17th October 2019
The Environment Bill landed for its first reading in the House of Commons on Tuesday, 15th October. The first reading is a formal stage that takes place without any debate. The next step is a second reading in which MPs debate the overall principles of the Bill. The date for this has not yet been set, and will likely be delayed due to a probable General Election in the next few weeks.
This was a mammoth Bill, and it focused on 4 key areas for improvement, and gave detail on the new regulatory body the Office for Environmental Protection (OEP).
The Environment Bill
Its updated objective is to: ‘Make provision about targets, plans and policies for improving the natural environment; to make provision for the Office for Environmental Protection; to make provision about waste and resource efficiency; to make provision about air quality; to make provision for the recall of products that fail to meet environmental standards; to make provision about water; to make provision about nature and biodiversity; to make provision for conservation covenants; to make provision about the regulation of chemicals; and for connected purposes.’
The Bill outlines priority areas as (a) air quality; (b) water; (c) biodiversity; (d) resource efficiency and waste reduction. Each of these areas must have binding targets. Each target must have a standard to be achieved, which must be capable of being objectively measured, and a date by which it is to be achieved.
These targets can only be amended by the Secretary of State, if satisfied that meeting the existing target would have no significant benefit compared with not meeting it or with meeting a lower target, or because of changes in circumstances since the existing target was set or last amended the environmental, social, economic or other costs of meeting it would be disproportionate to the benefits.
Greenpeace have been critical of the target process, as they have pointed out a loophole that gives the government 18 years before legally required to meet targets. Greenpeace said: “The deadline for setting legally-binding targets detailed in the Bill is 31 October 2022. The four environmental priority areas, with the exception of air quality, must then set a date for meeting these targets “no less than 15 years after the date on which the target is initially set”. This means that no legal action could be taken against the government on any potential environmental failings on water, plastic, waste or nature restoration until 2037, at the earliest.
“The Bill does give the government power to set interim targets for the four environmental areas. However, as with the long-term targets, they still would not be set until 2022 and the interim targets wouldn’t be legally binding.”
Another criticism was of the Office for Environmental Protection (OEP) – the independent regulatory body outlined in detail in the Bill. Currently, the EU monitors the UK’s compliance with environmental law, after Brexit, this role will be assumed by the OEP. However, unlike the EU, the OEP will not have the power to impose fines on the government for non-compliance. Its remit will only include local authorities. This has led many to say this will weaken environmental law and that the regulatory body lacks bite and independence.
The OEP must prepare a strategy that outlines its principal objective, how it will act objectively and impartially, how it will avoid overlap with the CCC, and how it will have regard to the need to act proportionately and transparently. This will be an interesting read.

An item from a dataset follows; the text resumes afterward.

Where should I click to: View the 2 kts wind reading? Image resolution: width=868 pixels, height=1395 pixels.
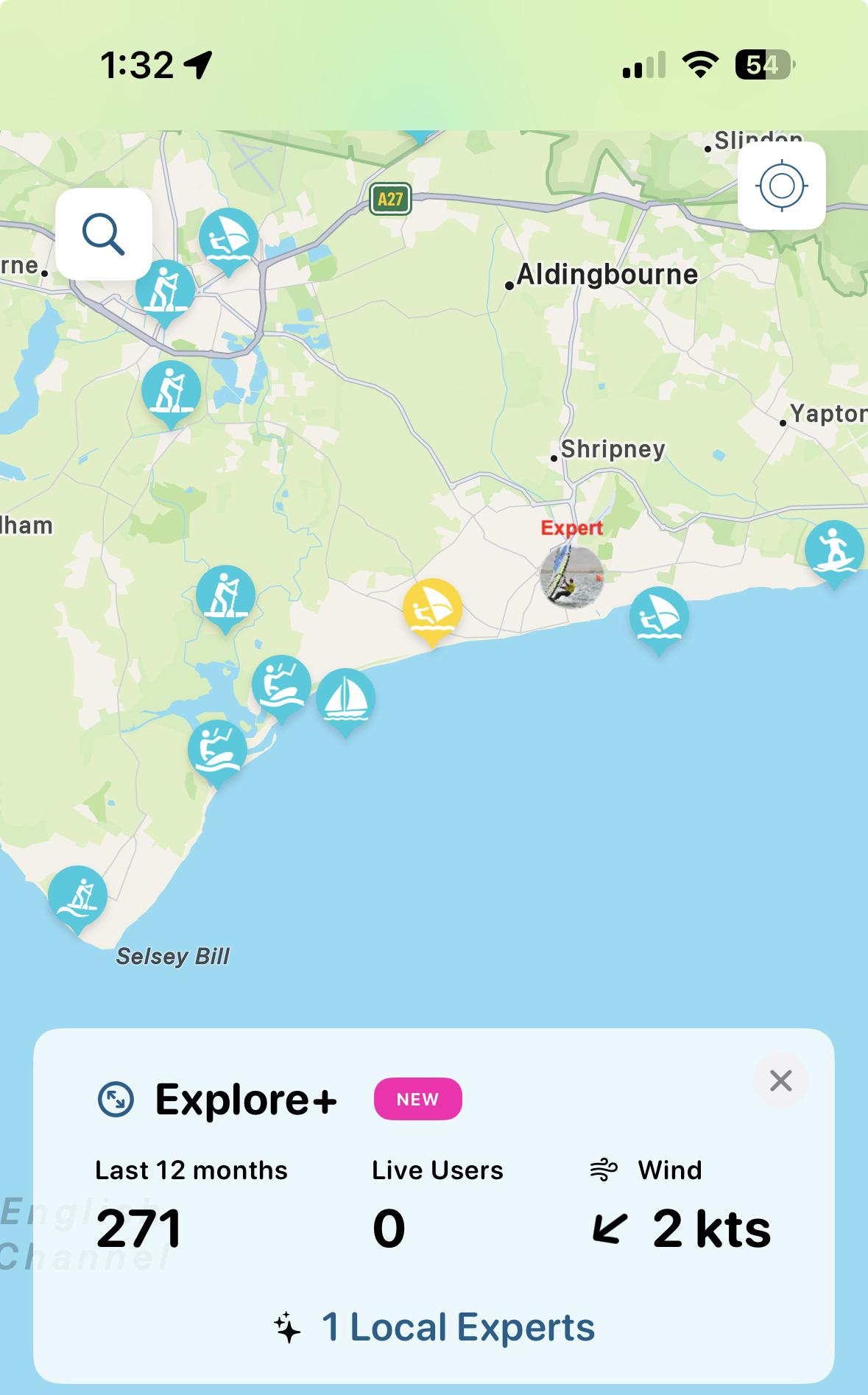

The Bill requires the government to set at least one legally binding target for each of the outlined areas.
Details outlined on each of these areas includes:
There will be new regulations and a target to reduce fine air particulate PM2.5 in ambient air, as well as financial penalties for the emission of smoke in smoke control areas in England, regulations on the sale and acquisition of solid fuel in England, smoke control orders to vessels in England, and the listing of authorised fuels and exempted fireplaces in Wales.
The Bill outlines measures to encourage water companies to work together on joint plans, as well as regulations on the procedures for water resources management plans and drought plans.
Biodiversity gain will be a required condition of planning permission. Previous wording stated biodiversity must be ‘conserved’ – the new wording requires for there to be ‘enhancement’ as well.
There are to be local nature recovery strategies across England and local highway authorities in England must now consult before felling street trees.
Resource efficiency and waste reduction
The Bill includes measures to regulate on Producer Responsibility which will see those responsible for manufacturing, processing, distributing or supplying products or materials to meet, or contribute to, the disposal costs of the waste packaging they create. It also includes powers to introduce and regulate on Deposit Return Schemes and potential new regulation on single-use plastic charges.